WORK REQUEST:
Work through the data below and state how many lines contain "agent", giving that number alone.

THE DATA:
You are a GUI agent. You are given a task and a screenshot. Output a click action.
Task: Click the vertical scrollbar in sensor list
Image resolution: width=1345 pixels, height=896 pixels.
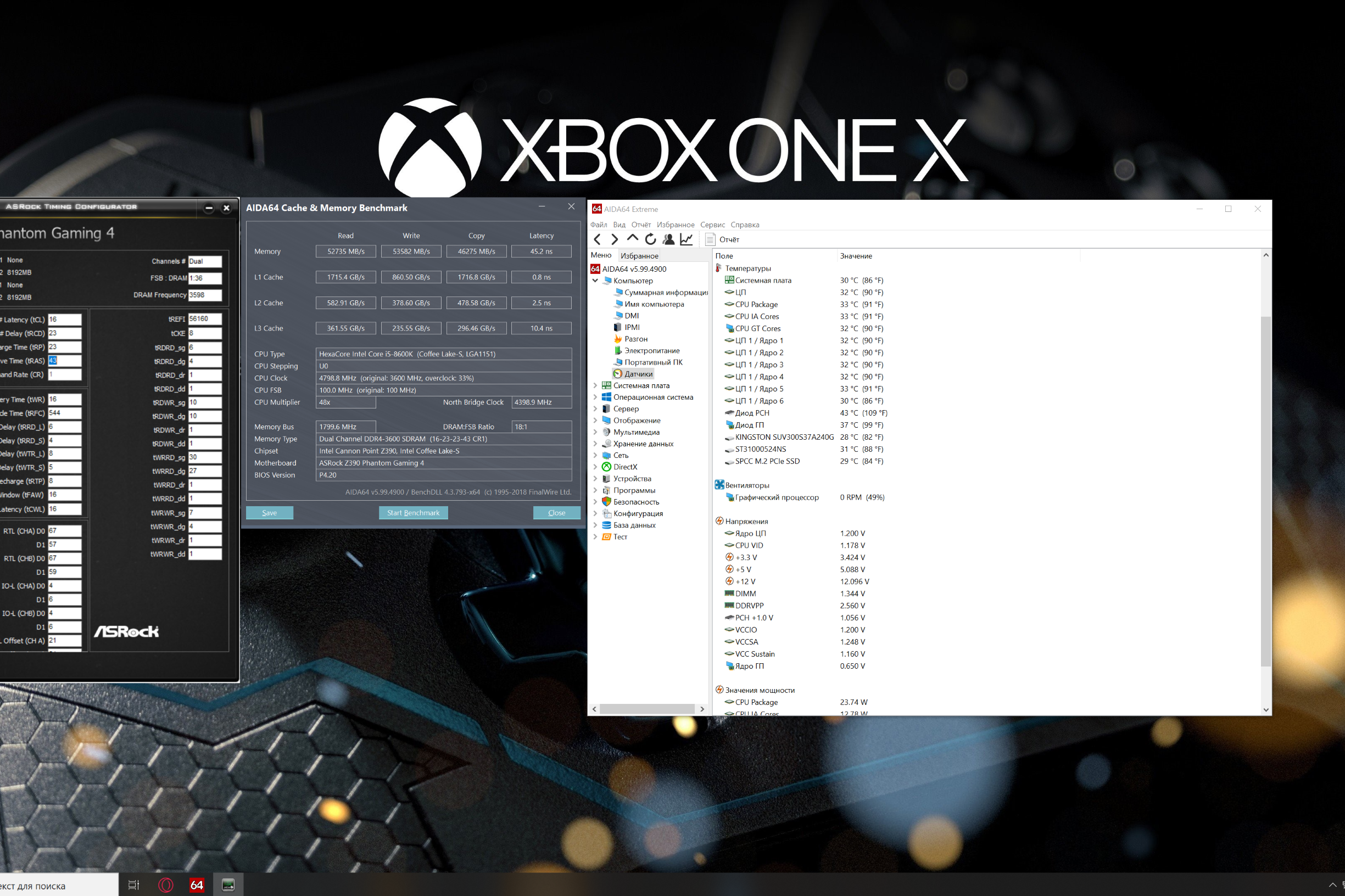1265,491
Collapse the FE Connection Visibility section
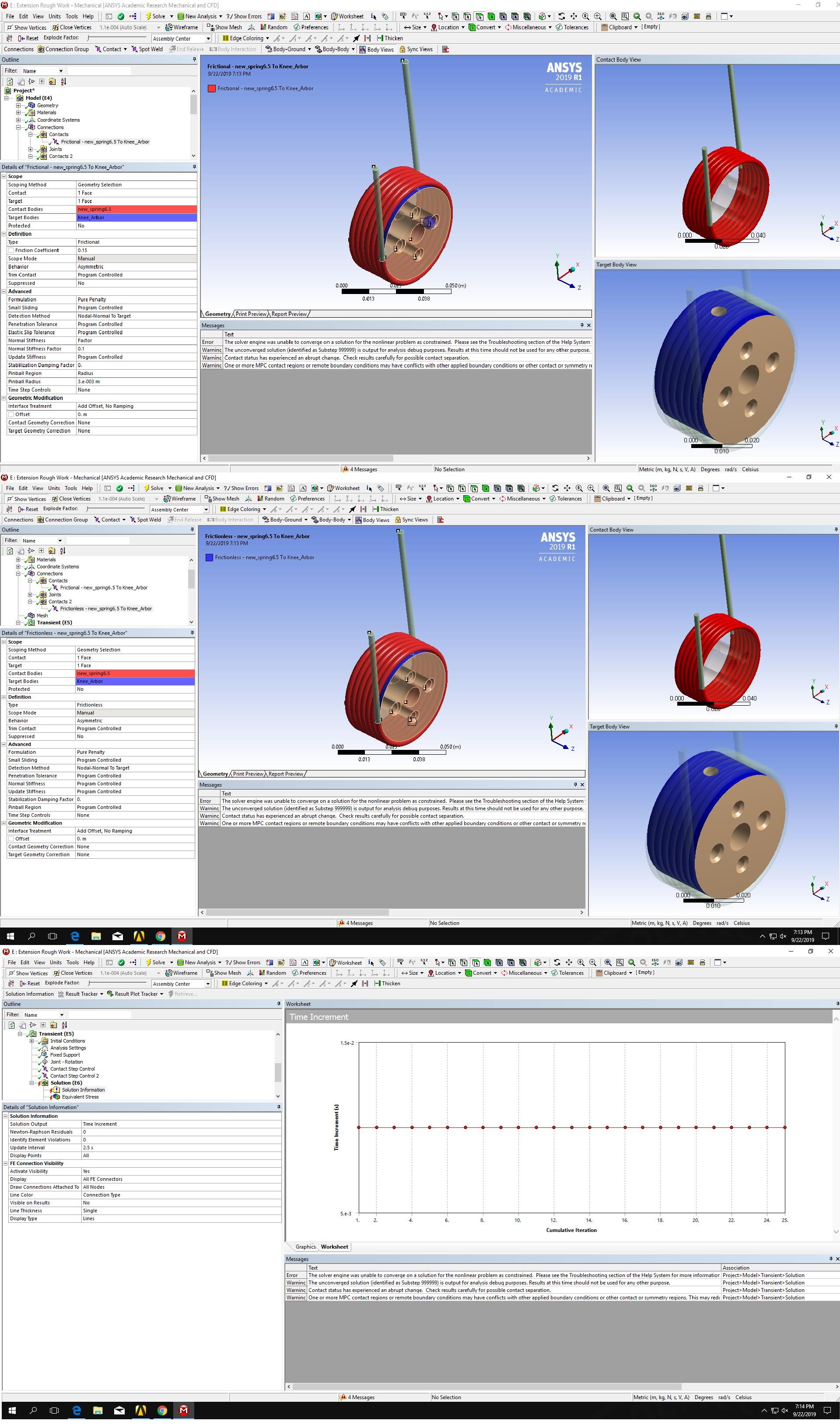This screenshot has width=840, height=1428. point(6,1163)
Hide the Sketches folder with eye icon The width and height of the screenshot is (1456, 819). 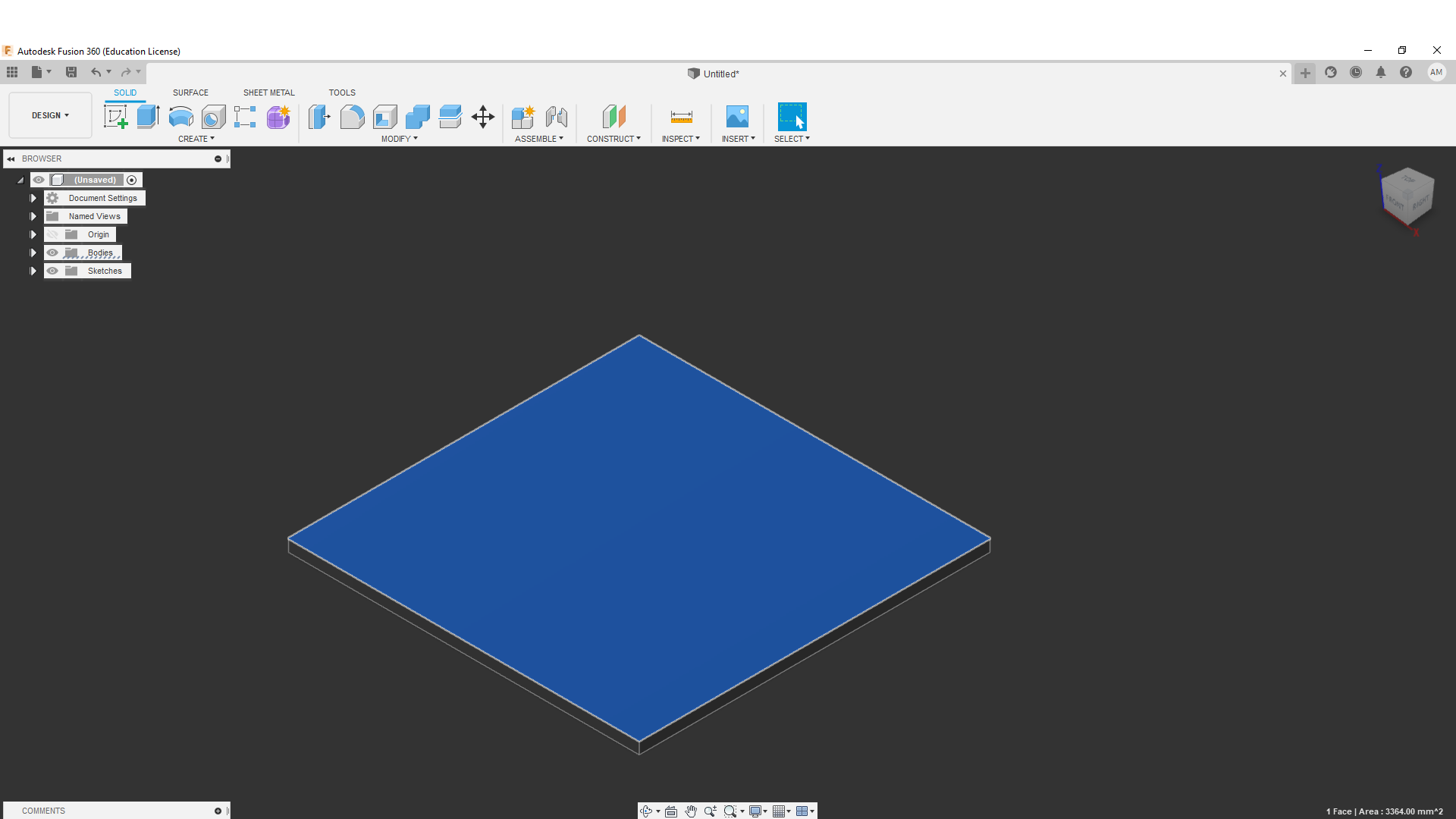pyautogui.click(x=52, y=271)
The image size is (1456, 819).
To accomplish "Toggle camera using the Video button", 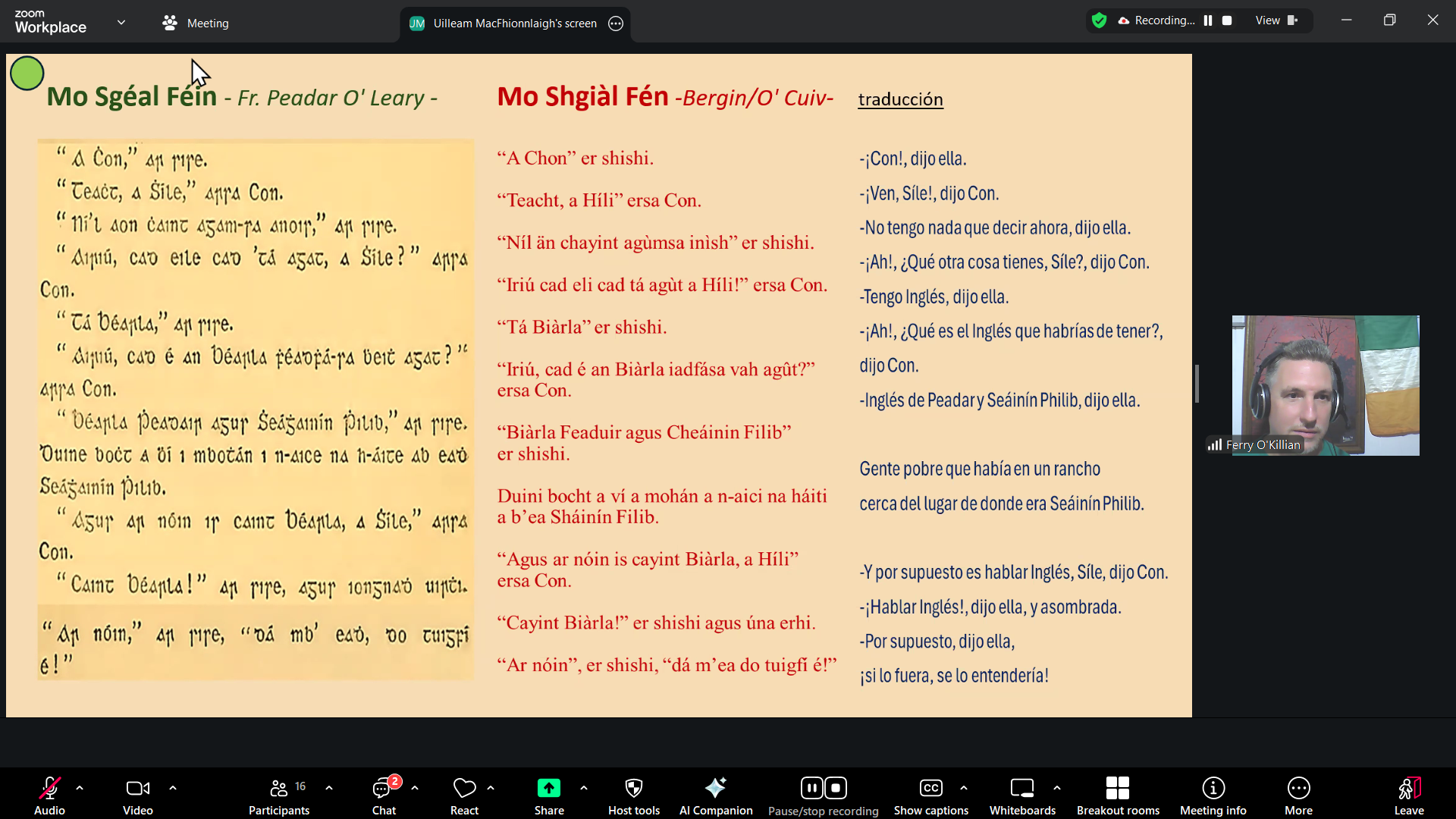I will click(137, 789).
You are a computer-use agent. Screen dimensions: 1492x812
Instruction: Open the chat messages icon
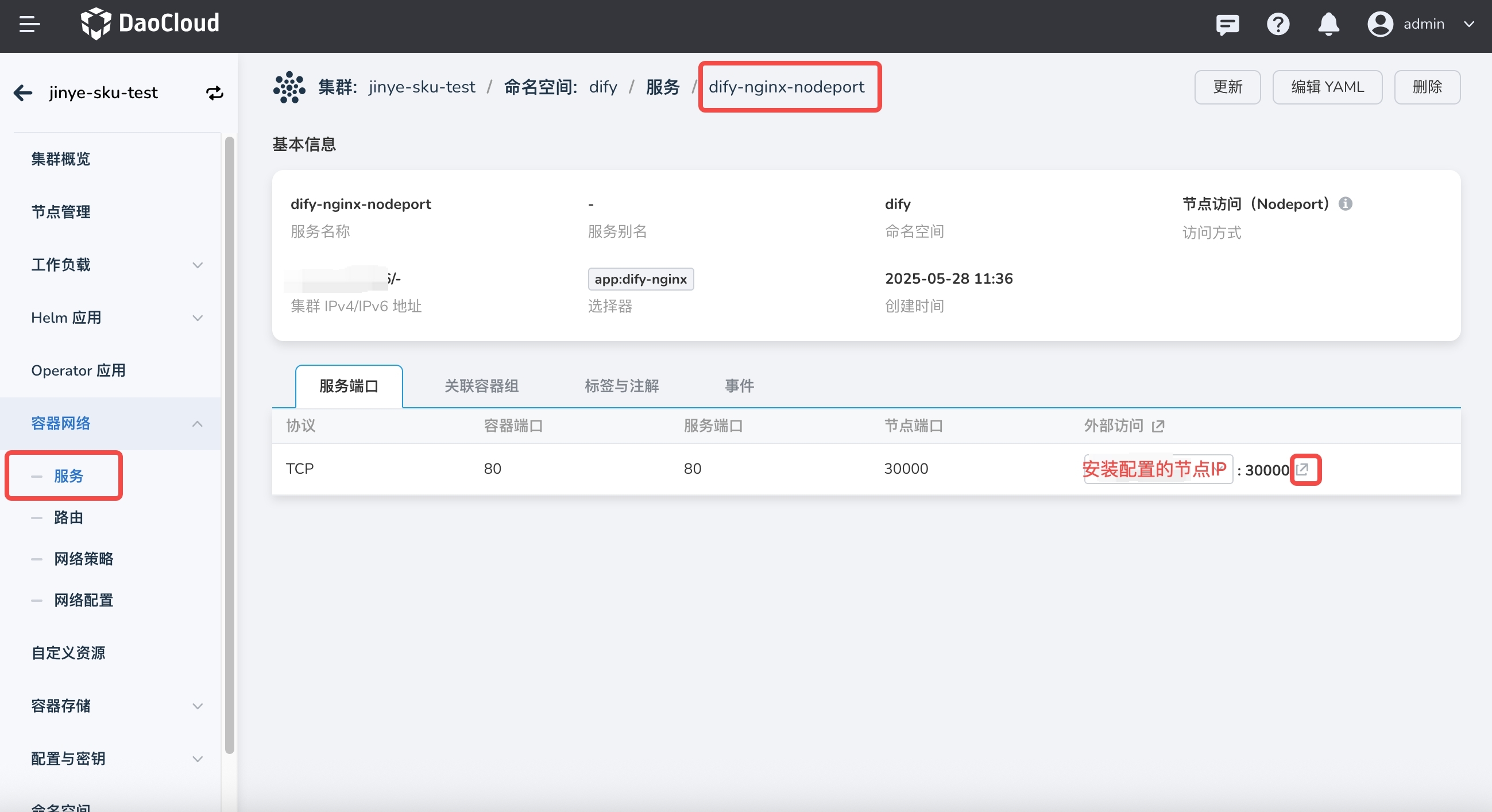click(x=1227, y=24)
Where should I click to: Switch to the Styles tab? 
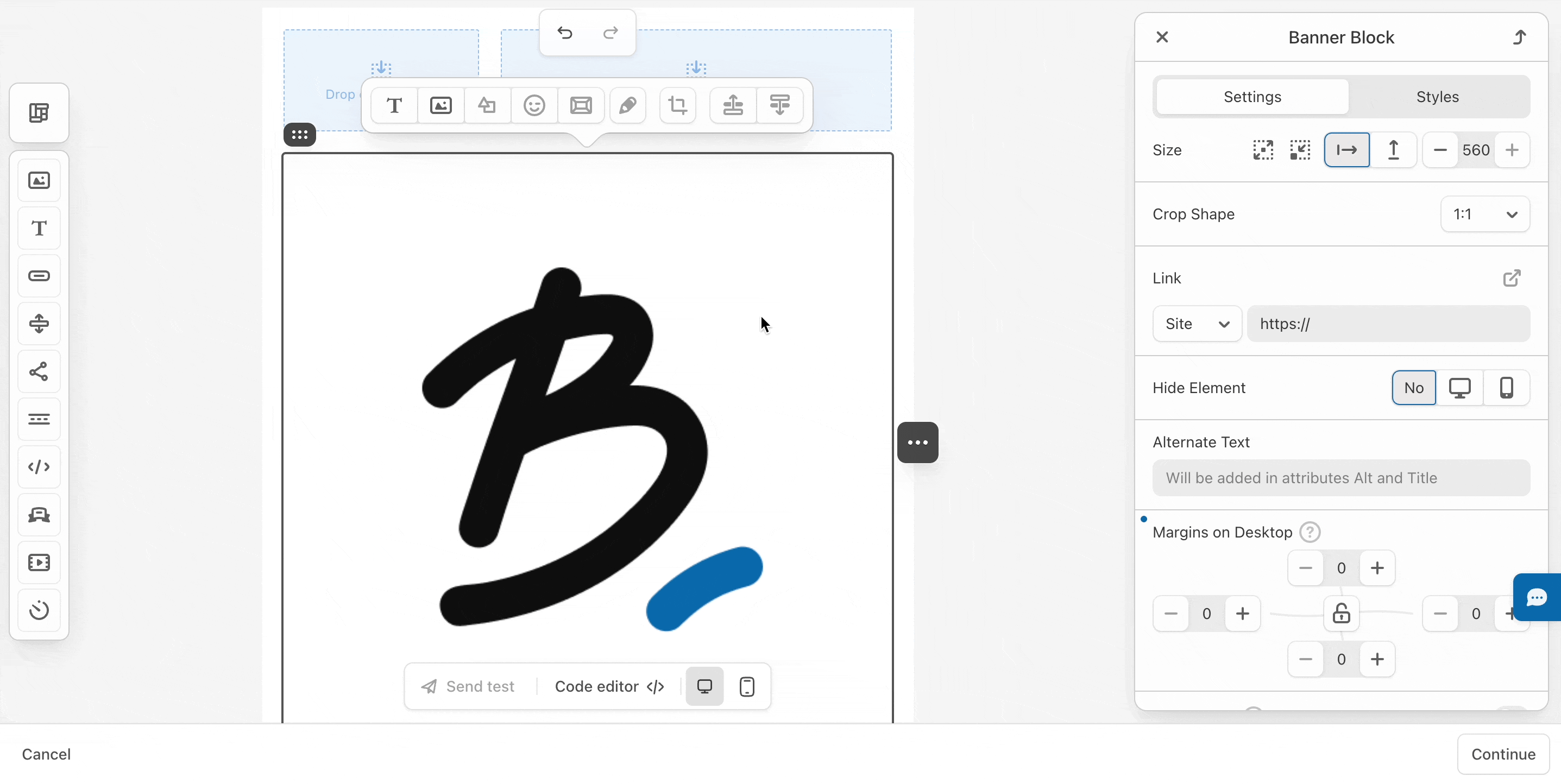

ANSWER AREA:
2